Exactly the lines from the one with "You are a GUI" through the end of the data below must be set down, and no pictures with them.

——————

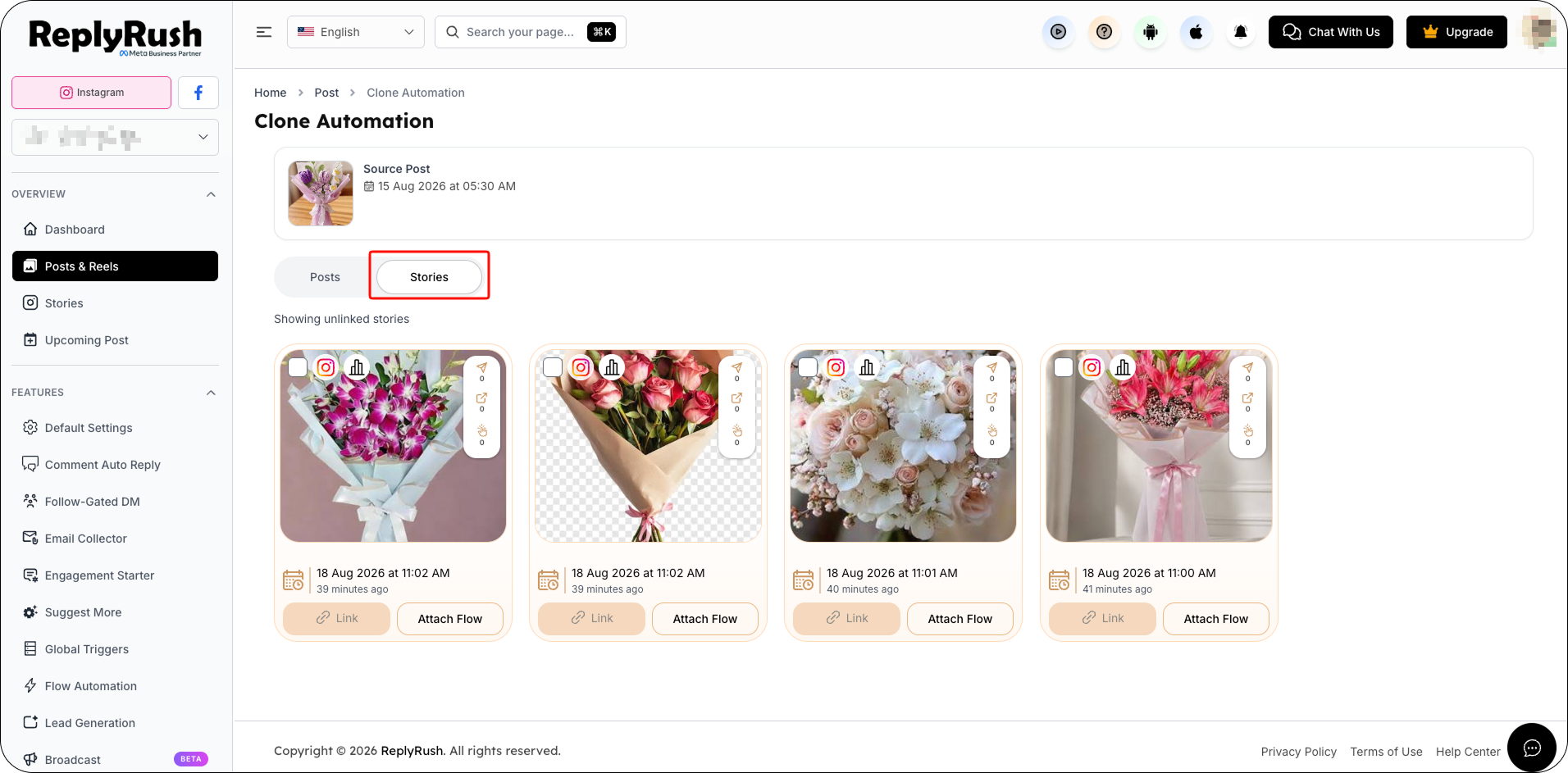Collapse the FEATURES sidebar section

pos(211,393)
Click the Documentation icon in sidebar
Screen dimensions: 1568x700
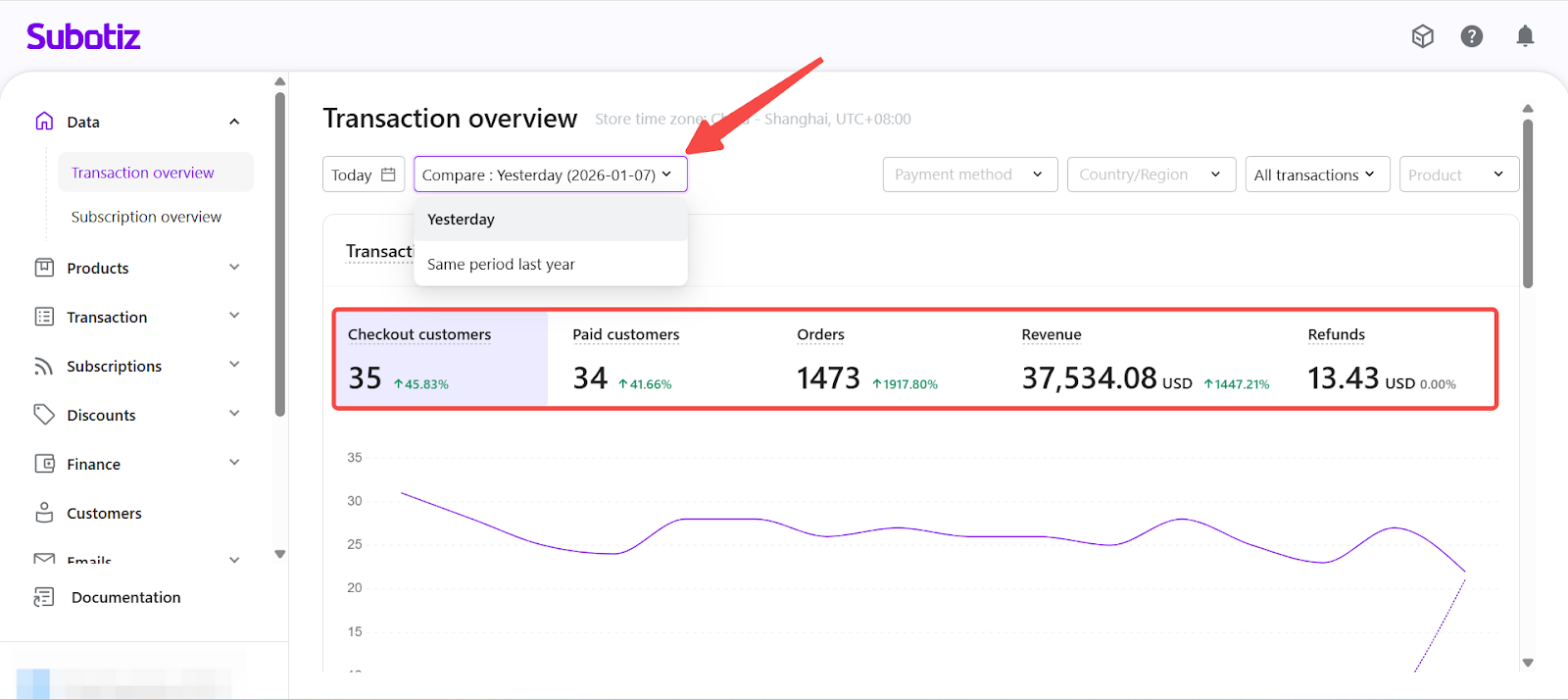[x=44, y=597]
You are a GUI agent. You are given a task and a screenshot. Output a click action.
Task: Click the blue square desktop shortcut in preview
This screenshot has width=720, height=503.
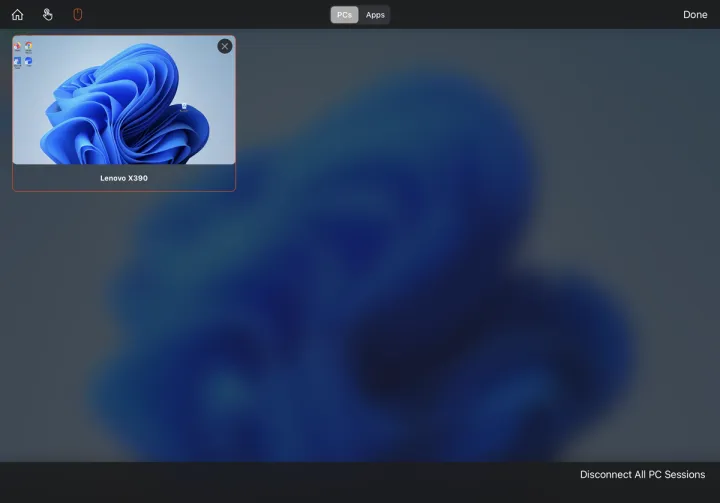(x=18, y=61)
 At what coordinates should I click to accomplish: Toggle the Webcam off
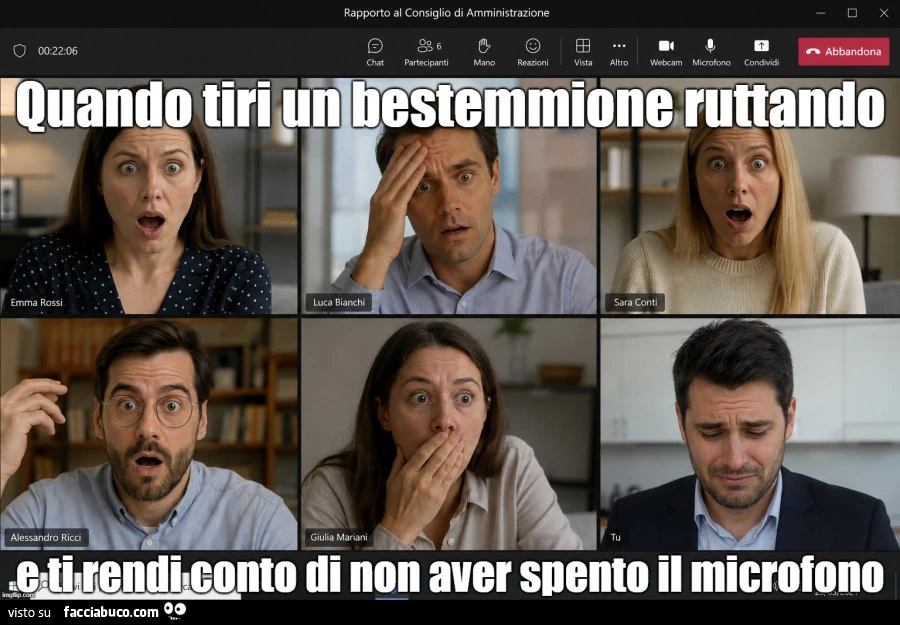coord(666,52)
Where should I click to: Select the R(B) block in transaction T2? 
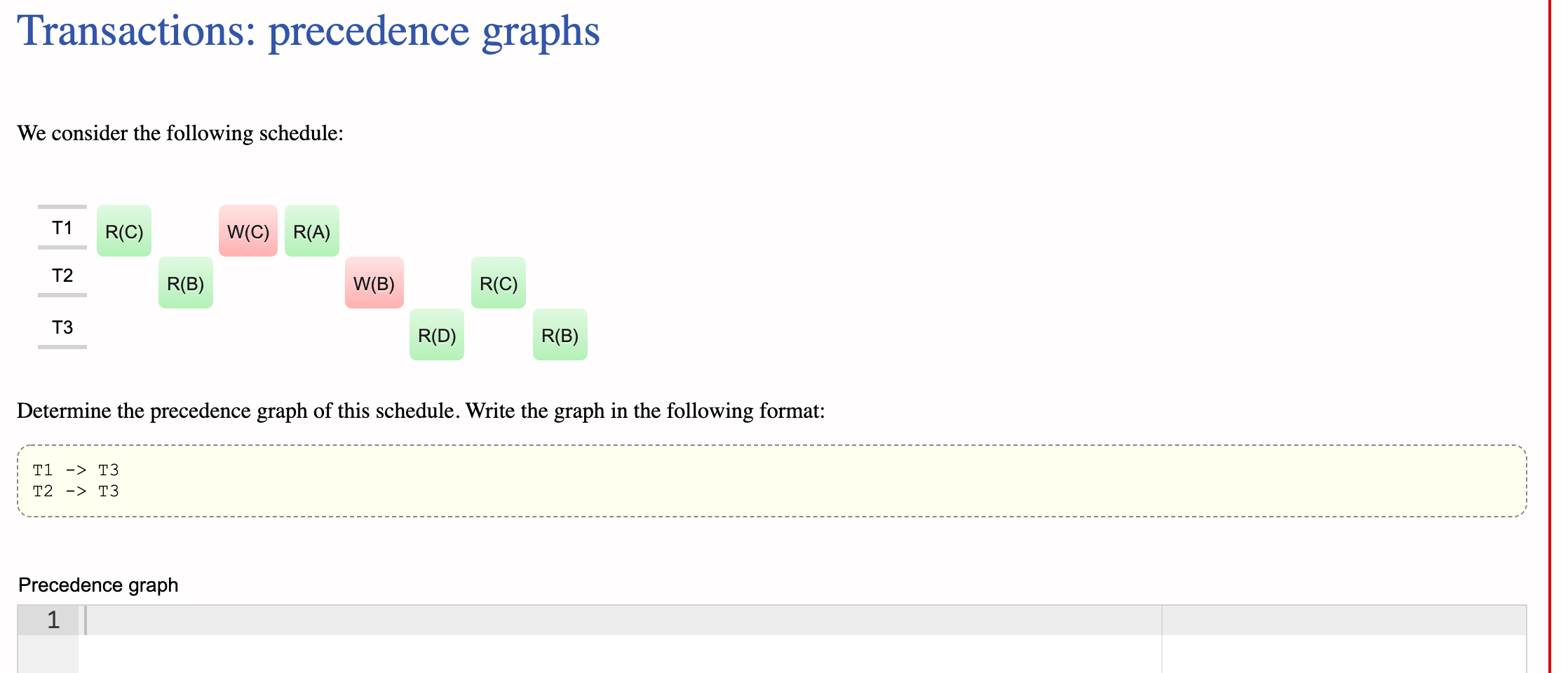click(x=185, y=284)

——————

■ ANSWER BOX:
You are a GUI agent. You are given a task and a screenshot. Output a click action.
Task: Click the blue square desktop shortcut in preview
This screenshot has width=720, height=503.
(x=18, y=61)
 At what coordinates should I click to accomplish: Toggle the Webcam off
coord(666,52)
Where should I click to: Select the R(B) block in transaction T2? 
click(x=185, y=284)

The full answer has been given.